SUPPLIED RECORDS |
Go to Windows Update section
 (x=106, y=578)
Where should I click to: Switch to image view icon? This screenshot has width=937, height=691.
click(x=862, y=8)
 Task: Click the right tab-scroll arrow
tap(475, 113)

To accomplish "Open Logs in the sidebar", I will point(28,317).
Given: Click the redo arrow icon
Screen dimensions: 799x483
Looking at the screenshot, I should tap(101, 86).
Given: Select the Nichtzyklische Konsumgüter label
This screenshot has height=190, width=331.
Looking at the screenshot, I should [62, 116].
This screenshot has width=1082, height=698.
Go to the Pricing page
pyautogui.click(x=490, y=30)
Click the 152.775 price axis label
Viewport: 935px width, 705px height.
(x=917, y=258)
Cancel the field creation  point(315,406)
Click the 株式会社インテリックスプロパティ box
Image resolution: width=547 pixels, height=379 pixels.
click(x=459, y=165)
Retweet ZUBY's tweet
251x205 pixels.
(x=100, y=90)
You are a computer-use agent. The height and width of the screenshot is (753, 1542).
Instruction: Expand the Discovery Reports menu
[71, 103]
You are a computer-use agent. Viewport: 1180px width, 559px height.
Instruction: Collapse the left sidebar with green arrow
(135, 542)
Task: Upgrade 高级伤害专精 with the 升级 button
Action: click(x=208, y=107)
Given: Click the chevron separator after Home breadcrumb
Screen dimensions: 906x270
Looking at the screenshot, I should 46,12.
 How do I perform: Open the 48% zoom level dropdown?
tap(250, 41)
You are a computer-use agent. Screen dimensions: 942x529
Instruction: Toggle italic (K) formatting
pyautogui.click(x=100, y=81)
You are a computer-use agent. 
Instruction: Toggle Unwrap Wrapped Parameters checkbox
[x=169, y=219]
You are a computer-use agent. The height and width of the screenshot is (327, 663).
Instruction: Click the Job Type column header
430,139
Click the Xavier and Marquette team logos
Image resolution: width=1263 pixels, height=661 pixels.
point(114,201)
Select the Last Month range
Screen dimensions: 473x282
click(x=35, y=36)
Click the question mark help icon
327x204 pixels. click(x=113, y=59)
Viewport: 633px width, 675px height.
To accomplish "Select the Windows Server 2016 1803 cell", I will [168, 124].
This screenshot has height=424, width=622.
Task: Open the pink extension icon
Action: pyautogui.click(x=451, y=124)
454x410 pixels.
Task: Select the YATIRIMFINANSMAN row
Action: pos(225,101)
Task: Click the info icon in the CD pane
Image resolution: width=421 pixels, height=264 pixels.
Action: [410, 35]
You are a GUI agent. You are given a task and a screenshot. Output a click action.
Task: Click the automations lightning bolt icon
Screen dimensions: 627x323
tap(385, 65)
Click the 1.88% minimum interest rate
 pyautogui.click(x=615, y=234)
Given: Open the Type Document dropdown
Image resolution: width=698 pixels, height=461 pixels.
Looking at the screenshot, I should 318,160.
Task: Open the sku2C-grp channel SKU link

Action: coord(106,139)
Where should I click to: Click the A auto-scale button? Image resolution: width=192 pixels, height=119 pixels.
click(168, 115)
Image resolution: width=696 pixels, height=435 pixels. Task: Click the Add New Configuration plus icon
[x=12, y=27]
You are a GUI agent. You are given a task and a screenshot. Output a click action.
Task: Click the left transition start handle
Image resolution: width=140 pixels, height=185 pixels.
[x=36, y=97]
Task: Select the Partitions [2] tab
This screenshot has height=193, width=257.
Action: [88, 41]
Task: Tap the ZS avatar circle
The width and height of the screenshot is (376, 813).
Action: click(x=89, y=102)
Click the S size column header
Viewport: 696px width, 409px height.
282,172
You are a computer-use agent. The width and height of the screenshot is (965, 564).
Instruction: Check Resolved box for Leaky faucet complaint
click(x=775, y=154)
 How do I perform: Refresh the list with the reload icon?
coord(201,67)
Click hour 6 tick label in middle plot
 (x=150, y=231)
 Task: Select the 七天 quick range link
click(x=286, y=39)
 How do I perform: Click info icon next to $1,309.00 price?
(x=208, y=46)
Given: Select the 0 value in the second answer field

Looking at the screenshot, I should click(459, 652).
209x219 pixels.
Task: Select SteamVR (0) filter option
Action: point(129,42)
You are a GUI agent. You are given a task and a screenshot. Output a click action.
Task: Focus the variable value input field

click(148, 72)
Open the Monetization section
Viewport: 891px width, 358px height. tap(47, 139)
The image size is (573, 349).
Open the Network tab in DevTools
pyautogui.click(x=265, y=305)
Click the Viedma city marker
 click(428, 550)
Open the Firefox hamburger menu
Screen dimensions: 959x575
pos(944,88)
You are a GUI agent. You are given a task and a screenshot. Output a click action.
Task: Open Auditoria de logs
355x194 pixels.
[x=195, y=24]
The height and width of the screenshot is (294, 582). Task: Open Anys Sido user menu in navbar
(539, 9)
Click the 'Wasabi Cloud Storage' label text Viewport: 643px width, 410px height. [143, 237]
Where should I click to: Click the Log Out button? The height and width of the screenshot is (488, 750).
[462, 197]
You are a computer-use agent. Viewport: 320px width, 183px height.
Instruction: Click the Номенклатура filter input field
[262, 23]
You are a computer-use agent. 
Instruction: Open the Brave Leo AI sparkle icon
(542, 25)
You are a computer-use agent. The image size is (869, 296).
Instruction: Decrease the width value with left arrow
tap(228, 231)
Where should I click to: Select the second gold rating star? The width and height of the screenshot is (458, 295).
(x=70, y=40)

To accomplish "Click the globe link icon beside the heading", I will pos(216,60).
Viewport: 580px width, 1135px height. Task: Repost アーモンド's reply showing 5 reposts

EXERCISE PROMPT | All lines of the listing that contain the word "computer" should be copied out.

TASK ANSWER |
You are a computer-use agent. The height and width of the screenshot is (753, 1542).
You are a computer-use agent. Viewport: 1180px width, 559px height.
You are a computer-use agent. Screen dimensions: 942x529
You are a computer-use agent. 
You are a computer-use agent. The height and width of the screenshot is (327, 663).
You are a computer-use agent. The width and height of the screenshot is (965, 564).
You are a computer-use agent. Viewport: 320px width, 183px height.
You are a computer-use agent. 
You are a computer-use agent. The image size is (869, 296).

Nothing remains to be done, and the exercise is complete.